The brands you know – the mainstream brands – are safe choices. You know what you’re getting, and that comfort comes at a premium. The major OEMs are also substantial R&D, sales, and marketing machines. You’re paying for that, too, as well as all the effort that goes into sustaining one- to two-year product cycles. DTC companies, whether it’s by choice or necessity, aren’t slaves to a product release calendar.
“Customers trust me to know I’m not going to BS them,” says Hiland. “None of our products are going to be on a tight life cycle. If I can’t make the 699 have better ball speed or be more accurate or just plain better, I’m not going to lie to people and hope they’ll buy it again when it’s not much different. I can’t do that to my customers.”
In addition to Calcavecchia, you will start seeing Sub70 on the PGA and Korn Ferry tours, and has just signed a deal with Tommy Armour III to play Sub70 on the Champions Tour.

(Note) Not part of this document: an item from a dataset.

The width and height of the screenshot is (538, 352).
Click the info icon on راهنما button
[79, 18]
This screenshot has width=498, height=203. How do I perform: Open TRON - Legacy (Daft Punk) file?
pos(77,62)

“We’ll be working with Tommy to develop a forged iron,” says Hiland. “He’s now gaming the 639 CB irons, but this will be his signature series club. When it’s ready, we’ll sell it in a wooden box with his logo – very boutique-ish, very niche, but with a Sub70 price.”
Is DTC For You?
Asking Alexa to order your basic household supplies is one thing, but golf clubs? For many, that’s a bridge too far. There’s still a sizable portion of the golf buying world that insists on hitting demo clubs into a screen at a retail outlet first. You can’t do that with DTC, but they do have demo programs that allow you to try a couple of clubs on your own for a couple of weeks. There’s also the whole fitting challenge, something Hogan has addressed by opening up fitters such as Club Champion. Sub70 isn’t there yet, but they do have an online fitting tool and will build clubs to your specs.
The biggest challenge remains comfort. Make a bad decision buying balls DTC and it’s 30 bucks. A full set of clubs, even at attractive DTC pricing, might still run you $700 to $1,000. That’s where your interactions with the DTC company can make a difference.
“We’re just going to send our message of what we do at Sub70 out there and try to be as honest as we can about it,” says Hiland. “Hopefully, the interconnected world on the internet will provide reassurance that this is quality, it’s every bit as good, and it’s custom-made.”
“We try to offer a better value for the customer. We can do it for a much better price because our model is so efficient. It’s not because of the quality of the product; it’s the way we deliver it. We cut a lot of layers out of it.”